As reported by PYMNTS, the final rule implementing Section 1033 of the Dodd-Frank Act now includes digital wallets and payment apps, in addition to banks, credit unions and other financial institutions that will be required to make consumers’ financial data available upon request to both consumers and authorized third parties.

This data covered by the rule includes information about transactions, costs, charges and usage related to consumer deposit accounts, credit cards and payment services.

The Legal Challenges

Challenges quickly massed against that rule. A lawsuit filed against the CFPB last week charged that, per the plaintiffs, the Bank Policy Institute and the Kentucky Bankers Association, the Bureau is “overstepping its statutory mandate and injecting itself into a developing, well-functioning ecosystem that is thriving under private initiatives.” And, said the lawsuit: “Worse yet, the framework the agency has adopted is fundamentally unsafe, so the primary result of its overreach will be to harm the very consumers it is charged with protecting.”

On Sunday, Chopra said, “I haven’t read their lawsuit and I don’t think they’ve read the rule.”

With some discussion over fraud and various consumer protections, he said that in terms of payment networks — governing credit cards and ACH payments, for example — “we need to make sure that those private rules are actually updated for modern day generative AI fraud and more.” He contended that the ongoing process of setting standards — and defining the open banking standards-setters — is one where “we want to make sure … that in those standards being set that the incumbents don’t have veto power.    So what our rule will do was it will ask those standard setters to come to us and we will inspect what they’re doing in order for them to be recognized and for their standards to be the fabric of the ecosystem.”

The banks, in the lawsuit noted above, have alleged that the new rule would not address the risks inherent in data sharing, and that the incumbent financial institutions (FIs) would not be able to stop that sharing even when concerns over risk arise.

“I do think there is a place where banks or other FinTech companies should be able to deny certain requests if they have a real sense that it looks suspicious,” Chopra said at the Money 20/20 conference. “What the rule does is it says you have to send the data, but if you have some indicia that there’s problems, you can block it, but you’ve got to record it. You can’t just … do it indiscriminately.”

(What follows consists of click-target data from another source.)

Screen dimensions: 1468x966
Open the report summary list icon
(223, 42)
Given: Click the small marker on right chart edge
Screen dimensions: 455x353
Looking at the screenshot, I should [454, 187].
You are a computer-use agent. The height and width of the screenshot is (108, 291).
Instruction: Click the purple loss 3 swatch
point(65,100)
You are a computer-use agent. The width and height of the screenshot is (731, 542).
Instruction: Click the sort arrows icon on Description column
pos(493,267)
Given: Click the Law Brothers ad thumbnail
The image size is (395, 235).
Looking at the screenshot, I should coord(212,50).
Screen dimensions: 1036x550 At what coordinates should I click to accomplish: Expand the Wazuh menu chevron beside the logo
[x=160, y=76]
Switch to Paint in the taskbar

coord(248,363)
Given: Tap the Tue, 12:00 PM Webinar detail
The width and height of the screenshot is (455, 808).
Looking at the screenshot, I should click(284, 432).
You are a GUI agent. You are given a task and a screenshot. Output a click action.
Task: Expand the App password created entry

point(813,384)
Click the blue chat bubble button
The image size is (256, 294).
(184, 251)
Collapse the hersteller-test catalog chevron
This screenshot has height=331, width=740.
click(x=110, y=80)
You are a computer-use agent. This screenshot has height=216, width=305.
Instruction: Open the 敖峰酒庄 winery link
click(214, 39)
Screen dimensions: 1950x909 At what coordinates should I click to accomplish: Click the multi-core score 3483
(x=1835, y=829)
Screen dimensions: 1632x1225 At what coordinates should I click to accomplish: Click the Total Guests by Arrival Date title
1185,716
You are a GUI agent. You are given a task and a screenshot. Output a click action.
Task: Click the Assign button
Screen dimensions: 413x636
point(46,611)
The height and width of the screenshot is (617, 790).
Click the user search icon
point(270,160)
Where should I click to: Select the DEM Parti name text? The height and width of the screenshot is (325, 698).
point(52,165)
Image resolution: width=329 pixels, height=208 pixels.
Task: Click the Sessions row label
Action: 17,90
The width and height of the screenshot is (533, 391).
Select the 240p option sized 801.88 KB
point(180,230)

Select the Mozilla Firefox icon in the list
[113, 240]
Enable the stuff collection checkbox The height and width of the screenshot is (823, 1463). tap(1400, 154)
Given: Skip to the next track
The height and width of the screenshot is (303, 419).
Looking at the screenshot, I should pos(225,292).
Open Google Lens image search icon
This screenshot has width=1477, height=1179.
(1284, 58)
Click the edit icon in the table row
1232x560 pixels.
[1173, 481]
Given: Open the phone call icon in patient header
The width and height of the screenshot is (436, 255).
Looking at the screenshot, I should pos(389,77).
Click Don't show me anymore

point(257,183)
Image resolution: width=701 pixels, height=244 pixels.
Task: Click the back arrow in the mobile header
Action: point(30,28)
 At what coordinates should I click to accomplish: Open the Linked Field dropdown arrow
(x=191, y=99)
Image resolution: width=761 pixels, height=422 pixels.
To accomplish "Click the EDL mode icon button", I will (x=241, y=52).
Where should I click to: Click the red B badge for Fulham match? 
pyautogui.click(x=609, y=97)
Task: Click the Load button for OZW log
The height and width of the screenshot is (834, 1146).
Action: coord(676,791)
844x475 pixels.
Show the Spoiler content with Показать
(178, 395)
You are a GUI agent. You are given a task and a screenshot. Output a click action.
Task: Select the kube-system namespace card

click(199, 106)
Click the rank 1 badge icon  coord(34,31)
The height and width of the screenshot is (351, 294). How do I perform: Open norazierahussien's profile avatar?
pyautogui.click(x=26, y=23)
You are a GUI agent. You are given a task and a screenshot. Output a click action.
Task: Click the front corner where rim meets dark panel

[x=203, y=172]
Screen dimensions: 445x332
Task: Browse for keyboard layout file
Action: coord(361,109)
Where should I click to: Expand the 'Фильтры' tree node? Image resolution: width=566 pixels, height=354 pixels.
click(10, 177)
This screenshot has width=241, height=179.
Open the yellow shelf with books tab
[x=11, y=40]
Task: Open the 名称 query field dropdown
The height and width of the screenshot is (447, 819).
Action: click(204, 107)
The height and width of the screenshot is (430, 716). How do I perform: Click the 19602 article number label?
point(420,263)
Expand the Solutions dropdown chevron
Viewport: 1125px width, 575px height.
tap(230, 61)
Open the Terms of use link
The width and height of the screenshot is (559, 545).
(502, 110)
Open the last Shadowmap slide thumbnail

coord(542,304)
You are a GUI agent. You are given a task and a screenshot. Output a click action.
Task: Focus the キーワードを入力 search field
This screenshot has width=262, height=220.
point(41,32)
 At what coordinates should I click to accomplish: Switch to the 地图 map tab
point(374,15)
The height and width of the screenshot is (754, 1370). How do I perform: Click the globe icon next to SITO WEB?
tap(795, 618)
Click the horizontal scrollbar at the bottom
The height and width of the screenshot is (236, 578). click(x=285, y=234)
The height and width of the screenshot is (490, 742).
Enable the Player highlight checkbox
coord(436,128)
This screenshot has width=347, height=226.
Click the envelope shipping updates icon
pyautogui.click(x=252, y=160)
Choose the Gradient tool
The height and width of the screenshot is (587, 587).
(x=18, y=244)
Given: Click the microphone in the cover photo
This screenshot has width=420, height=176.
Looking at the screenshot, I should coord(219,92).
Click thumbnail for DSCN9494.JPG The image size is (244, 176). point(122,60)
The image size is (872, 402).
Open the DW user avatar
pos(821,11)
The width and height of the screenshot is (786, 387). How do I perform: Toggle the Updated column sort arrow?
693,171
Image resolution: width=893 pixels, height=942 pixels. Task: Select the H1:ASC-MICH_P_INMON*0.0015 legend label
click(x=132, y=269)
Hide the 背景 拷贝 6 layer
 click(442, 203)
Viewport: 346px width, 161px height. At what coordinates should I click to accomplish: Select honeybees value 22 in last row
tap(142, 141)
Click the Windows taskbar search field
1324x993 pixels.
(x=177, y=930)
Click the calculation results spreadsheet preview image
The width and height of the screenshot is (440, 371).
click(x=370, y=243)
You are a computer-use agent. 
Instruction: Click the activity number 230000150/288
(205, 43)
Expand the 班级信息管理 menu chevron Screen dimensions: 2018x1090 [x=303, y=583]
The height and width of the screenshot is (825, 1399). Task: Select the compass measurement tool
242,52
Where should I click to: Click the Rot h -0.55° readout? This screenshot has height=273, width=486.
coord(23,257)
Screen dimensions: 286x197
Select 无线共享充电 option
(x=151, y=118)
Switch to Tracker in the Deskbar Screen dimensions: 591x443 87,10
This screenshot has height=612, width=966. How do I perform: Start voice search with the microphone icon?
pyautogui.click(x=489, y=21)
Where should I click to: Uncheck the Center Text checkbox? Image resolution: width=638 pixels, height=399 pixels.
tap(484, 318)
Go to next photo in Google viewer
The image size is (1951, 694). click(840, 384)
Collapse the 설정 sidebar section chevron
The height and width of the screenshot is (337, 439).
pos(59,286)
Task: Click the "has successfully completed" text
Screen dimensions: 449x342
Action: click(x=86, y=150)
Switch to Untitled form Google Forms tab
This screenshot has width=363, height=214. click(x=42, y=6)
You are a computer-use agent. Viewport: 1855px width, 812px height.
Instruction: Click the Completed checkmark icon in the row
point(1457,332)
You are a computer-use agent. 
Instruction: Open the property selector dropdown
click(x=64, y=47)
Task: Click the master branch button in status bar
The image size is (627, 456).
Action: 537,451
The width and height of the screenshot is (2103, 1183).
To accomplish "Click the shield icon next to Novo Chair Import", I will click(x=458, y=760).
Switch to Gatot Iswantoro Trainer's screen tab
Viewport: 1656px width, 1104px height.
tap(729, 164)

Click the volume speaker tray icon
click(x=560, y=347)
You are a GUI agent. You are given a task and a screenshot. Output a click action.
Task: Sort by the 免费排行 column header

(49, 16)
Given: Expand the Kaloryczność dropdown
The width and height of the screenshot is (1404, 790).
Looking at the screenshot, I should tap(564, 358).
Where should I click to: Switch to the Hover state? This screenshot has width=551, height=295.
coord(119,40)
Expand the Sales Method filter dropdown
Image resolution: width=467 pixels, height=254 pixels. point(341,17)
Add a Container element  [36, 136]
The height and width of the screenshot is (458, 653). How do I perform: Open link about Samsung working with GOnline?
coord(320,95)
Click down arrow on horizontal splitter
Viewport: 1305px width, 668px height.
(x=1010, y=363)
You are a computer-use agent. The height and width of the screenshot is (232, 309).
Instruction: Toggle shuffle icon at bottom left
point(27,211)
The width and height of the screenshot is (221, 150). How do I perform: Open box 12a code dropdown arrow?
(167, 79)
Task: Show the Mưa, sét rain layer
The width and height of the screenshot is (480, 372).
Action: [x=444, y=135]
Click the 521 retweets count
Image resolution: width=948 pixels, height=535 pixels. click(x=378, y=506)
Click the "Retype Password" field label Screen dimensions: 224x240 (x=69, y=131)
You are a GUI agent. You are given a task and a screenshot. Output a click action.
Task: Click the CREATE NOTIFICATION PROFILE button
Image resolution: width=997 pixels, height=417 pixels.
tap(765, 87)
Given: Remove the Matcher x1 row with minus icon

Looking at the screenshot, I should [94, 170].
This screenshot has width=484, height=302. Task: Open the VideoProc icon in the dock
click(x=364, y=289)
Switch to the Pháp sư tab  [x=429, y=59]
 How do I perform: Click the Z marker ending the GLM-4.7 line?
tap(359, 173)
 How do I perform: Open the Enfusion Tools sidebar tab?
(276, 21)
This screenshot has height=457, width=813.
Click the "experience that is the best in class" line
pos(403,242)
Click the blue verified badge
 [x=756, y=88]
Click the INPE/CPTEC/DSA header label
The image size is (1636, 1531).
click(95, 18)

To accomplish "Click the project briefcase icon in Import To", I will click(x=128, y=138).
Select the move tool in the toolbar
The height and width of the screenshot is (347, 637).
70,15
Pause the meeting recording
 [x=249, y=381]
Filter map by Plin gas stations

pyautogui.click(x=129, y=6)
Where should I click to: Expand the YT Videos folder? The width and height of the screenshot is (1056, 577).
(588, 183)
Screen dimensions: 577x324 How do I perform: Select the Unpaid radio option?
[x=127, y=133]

He remarked that, with a nod to larger incumbents Big Techs that are seeking to make inroads into financial services (recent lawsuits against Visa and Apple, alleging anti-competitive actions, were referenced), “we’re really at a precipice right now when it comes to payments. If you look in China, you really have a couple of actors that really dominate all retail payments. And I don’t want that. I think we really want there to be a world without that kind of power, surveillance and censorship. So I think the more we can create lots of different rails and lots of choices for merchants and for consumers, that’s good.”

Looking Ahead

Chopra was asked about how the rule might impact credit scoring over the long term. He replied that key focal points will tie into improving the liquidity of loans and the ways in which “we create a sense of standardization without relying one or two companies that monetize and tax every transaction. So I’m hoping that the way the rule and digitization overall will facilitate that is there will be more data that you can obtain at a lower cost that will allow some degree of different scoring algorithms and ideally create that … standardization. The jury is going to be out on this, but it may require really different thinking on credit scores.”

Later in the discussion he added that the rule will “offer an important step forward for privacy. It’s going to offer really some roadmaps for a future that’s not dependent one or two credit scores … [and] is going to lower customer acquisition costs for a whole set of players that I think is going to be very good for families in this country. “

As Chopra elaborated: “This is just one step toward a more open and decentralized and competitive market. Our rule will do a little bit, but I hope everyone is thinking about what else we need to do to lower barriers to entry, to protect privacy and … to have more people challenge some of these big incumbents who have ruled for so long.”